Pattern of Visual Dominance Behavior in Humans

Visual behavior plays a particularly important role in regulating social interaction and establishing and maintaining dominance relationships in primates and other species. In nonhuman animal societies, subordinate individuals generally direct a large amount of visual attention toward dominant members of the group, except while the dominant members gaze at them. Dominant members visually monitor other members of the group more freely, but they give much less attention to any one subordinate animal (e.g., Bernstein, 1970; Chance, 1967; Ekman, 1973; Hinde, 1974). In addition, the stare is a central part of the dominance displays of a variety of primate species (Camras, 1980).

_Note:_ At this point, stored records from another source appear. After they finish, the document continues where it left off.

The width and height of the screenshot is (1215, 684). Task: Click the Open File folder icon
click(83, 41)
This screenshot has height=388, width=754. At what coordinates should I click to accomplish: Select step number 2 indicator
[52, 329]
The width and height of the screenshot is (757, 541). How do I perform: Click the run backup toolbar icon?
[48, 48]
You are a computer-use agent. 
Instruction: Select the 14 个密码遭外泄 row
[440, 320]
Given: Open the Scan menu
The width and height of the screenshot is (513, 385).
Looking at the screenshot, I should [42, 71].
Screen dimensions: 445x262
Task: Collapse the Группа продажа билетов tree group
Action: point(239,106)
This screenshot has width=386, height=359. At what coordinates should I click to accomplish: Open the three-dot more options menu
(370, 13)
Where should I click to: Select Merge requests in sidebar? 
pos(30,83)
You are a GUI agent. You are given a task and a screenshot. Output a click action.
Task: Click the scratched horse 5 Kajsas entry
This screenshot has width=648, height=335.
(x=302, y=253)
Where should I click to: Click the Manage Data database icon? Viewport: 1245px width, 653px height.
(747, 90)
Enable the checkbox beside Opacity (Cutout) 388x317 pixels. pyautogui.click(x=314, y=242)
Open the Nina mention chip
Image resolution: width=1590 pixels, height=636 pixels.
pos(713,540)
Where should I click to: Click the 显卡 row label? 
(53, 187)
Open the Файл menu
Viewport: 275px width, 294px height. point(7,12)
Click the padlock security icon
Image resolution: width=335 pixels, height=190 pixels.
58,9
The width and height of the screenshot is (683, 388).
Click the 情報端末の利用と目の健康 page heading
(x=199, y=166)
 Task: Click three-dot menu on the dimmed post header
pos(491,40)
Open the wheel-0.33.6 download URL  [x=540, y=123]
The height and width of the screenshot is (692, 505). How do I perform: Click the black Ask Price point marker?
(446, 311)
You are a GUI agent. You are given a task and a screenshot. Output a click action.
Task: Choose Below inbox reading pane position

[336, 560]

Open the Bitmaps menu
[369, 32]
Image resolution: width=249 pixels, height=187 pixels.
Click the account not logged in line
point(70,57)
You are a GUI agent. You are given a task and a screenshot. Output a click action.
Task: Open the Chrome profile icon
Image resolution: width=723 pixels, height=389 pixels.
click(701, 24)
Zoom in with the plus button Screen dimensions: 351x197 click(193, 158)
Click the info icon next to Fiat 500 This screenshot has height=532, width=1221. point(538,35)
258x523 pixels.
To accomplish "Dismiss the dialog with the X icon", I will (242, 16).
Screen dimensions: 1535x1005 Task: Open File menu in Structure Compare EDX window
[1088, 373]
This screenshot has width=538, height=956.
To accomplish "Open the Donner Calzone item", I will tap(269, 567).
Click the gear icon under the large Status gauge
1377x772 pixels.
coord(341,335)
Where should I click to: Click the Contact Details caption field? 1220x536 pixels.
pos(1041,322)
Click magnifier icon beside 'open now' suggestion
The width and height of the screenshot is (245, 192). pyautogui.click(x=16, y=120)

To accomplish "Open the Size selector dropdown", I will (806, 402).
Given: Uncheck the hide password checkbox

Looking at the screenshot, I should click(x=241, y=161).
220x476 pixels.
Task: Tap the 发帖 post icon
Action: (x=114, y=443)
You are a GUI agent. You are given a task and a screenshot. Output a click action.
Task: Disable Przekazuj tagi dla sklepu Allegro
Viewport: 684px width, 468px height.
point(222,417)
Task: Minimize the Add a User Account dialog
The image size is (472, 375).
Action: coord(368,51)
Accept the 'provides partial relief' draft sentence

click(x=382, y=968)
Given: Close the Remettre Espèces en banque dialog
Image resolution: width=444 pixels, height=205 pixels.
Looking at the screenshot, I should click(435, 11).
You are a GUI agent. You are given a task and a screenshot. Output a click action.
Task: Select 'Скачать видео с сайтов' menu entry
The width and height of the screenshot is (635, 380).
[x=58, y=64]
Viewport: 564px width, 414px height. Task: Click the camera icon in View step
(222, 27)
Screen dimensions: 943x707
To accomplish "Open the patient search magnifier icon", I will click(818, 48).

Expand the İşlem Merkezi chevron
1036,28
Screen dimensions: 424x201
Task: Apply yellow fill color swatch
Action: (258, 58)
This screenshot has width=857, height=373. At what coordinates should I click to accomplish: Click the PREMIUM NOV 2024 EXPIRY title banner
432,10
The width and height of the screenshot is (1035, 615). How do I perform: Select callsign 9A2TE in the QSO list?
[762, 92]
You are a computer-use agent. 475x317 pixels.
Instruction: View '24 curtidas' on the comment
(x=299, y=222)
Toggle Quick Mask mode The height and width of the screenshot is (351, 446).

Chimpanzees (van Hooff, 1967; van Lawick-Goodall, 1968), monkeys (Hall, 1967; Kaufmann, 1967; Struhsaker, 1967), rhesus macaques (Hinde & Rowell, 1962; van Hooff, 1967), langurs (Jay, 1965), baboons (Hall & DeVore, 1965), and gorillas (van Hooff, 1967; Schaller, 1963) all use the stare as part of a threat gesture that can elicit submissive responses from other members of the group. The present chapter focuses on how visual behavior relates to interpersonal power in humans. In particular, we examine how relative percentages of looking while speaking and looking while listening to another interactant in conversation can communicate power, dominance, and status.